Anche i giovani con meno di 35 anni che non hanno lavoro e non sono inseriti in un percorso di formazione (i cosiddetti Neet) vivono prevalentemente a Sud, dove l’incidenza è poco meno che doppia rispetto a quella del Centro-Nord. Ancora: nel Mezzogiorno sono addirittura 4 su 10 le persone a rischio di povertà ed esclusione sociale mentre a livello nazionale sono “soltanto” un quarto.
Una situazione drammatica ma destinata a peggiorare perché l’impennata dei prezzi dell’energia colpisce assai più duramente il Sud dove sono concentrate le famiglie meno abbienti, che più delle altre ne pagano, e dove vi è maggiore concentrazione di imprese di piccole dimensioni, più esposte all’incremento dei costi per l’approvvigionamento energetico e al maggior onere per i servizi di trasporto. Non possono, dunque, stupire la ripresa e l’accelerazione dell’emigrazione meridionale, soprattutto giovanile.
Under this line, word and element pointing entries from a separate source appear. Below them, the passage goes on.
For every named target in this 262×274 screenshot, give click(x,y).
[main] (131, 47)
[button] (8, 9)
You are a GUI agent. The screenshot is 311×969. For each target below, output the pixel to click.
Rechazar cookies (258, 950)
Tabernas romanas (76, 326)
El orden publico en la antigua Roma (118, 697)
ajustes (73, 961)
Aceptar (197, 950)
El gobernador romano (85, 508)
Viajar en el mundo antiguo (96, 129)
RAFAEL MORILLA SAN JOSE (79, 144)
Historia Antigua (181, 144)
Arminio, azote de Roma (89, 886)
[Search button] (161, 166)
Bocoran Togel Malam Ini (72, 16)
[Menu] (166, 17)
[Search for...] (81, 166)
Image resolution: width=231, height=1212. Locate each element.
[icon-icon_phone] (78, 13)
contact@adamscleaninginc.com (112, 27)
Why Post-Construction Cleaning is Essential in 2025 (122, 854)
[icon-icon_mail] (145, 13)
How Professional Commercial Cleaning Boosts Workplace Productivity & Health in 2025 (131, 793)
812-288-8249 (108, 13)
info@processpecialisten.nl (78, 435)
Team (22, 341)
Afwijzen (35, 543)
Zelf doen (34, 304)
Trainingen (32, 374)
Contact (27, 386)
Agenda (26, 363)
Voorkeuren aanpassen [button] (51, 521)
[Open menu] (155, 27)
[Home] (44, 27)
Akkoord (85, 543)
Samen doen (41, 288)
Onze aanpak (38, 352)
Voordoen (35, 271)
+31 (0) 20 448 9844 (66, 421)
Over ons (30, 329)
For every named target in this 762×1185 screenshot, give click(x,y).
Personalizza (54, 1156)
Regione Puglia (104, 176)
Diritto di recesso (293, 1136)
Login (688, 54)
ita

Dal 2002 al 2020 hanno lasciato il Mezzogiorno quasi 2 milioni e mezzo di persone e sono sempre di più anche gli studenti che preferiscono frequentare le università del Centro-Nord, passati dal 20% del 2010 al 27% del 2021. Si prevede che entro il 2070 l’area oggi più giovane del Paese diverrà, viceversa, la più vecchia e perderà ancora 6,4 milioni di abitanti a causa dei crescenti e sempre più vistosi divari che interessano ogni ramo delle infrastrutture e dei servizi pubblici.

Particolarmente significativi i dati sulla scuola pur non ancora regionalizzata. Nel Mezzogiorno gli alunni della scuola primaria frequentano in media 4 ore in meno a settimana di quelli del Centro-Nord e per il 79% di loro non è previsto il servizio di mensa. L’abbandono scolastico precoce, di chi cioè non va oltre la terza media, interessa il 16,6% dei ragazzi meridionali a fronte del 10,4% di quelli che vivono nelle altre regioni.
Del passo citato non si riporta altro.